Finanziamento ministeriale per la Cava “S. Lucia”

C’è anche la “Cava Grande”, peraltro conosciuta come “Cava di Santa Lucia”” fra i 9 progetti che il Ministero dell’Ambiente ha finanziato, in tutta la Puglia, per complessivi 11,5 milioni di euro.
Il costo complessivo dell’intervento richiesto è di 2 milioni e 647mila euro e fu presentato al Ministero nel dicembre 2015 dall’allora Amministrazione Lionetti.
La cava si trova nella zona Panoramica di Cassano e già nel 2009 fu oggetto di un costoso recupero rispetto al rischio idrogeologico, in vista di un suo utilizzo per spettacoli all’aperto.

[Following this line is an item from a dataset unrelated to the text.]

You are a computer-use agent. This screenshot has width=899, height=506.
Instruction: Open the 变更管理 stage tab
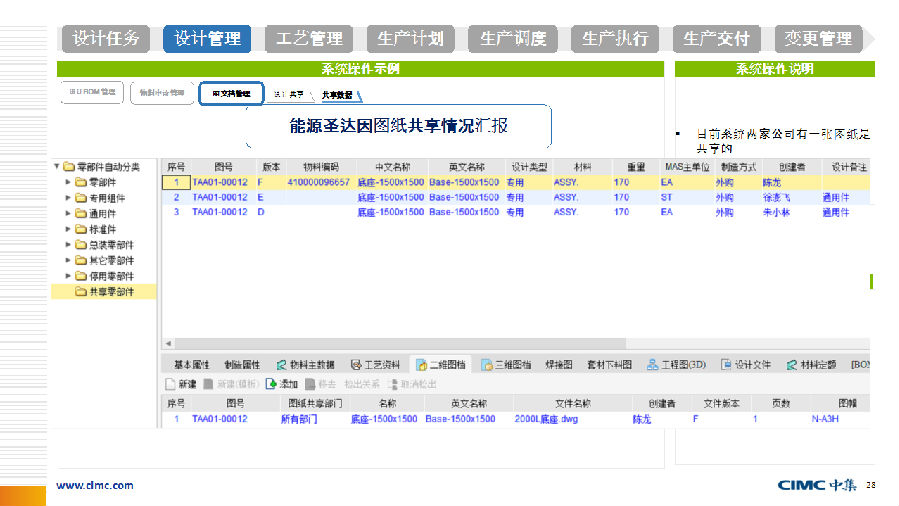pyautogui.click(x=818, y=39)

Nel 2011, su proposta di una Cooperativa di Acquaviva, l’Amministrazione Di Medio candidò la cava ad un progetto regionale ed ottenne 1 milione di euro che avrebbe dovuto essere speso, assieme ad un co-finanziamento comunale di altri 193mila euro, per farne una “cava dei funamboli” per le arrampicate sportive, spazi attrezzati per camper e via di seguito ma anche in questo caso non se ne fece più nulla.
Nel frattempo ladri e vandalismo l’hanno fatta da padrona con impianti divelti e rubati assieme a tutto ciò che era asportabile.
Da allora fino ad oggi la cava è rimasta un grande buco che divora soldi pubblici, senza alcun beneficio per la cittadinanza e per il territorio.
Il progetto presentato e finanziato, fra l’altro, prevede l’ennesima “messa in sicurezza” del sito, con chiodature incrociate, fasce di materiale drenante, piantumazione di alberi, realizzazione di gradoni e quindi il collegamento alla fogna bianca cittadina.
Opera sicuramente utile, necessaria ma che lascia intatta una domanda che da anni ci si pone: che farne, adesso?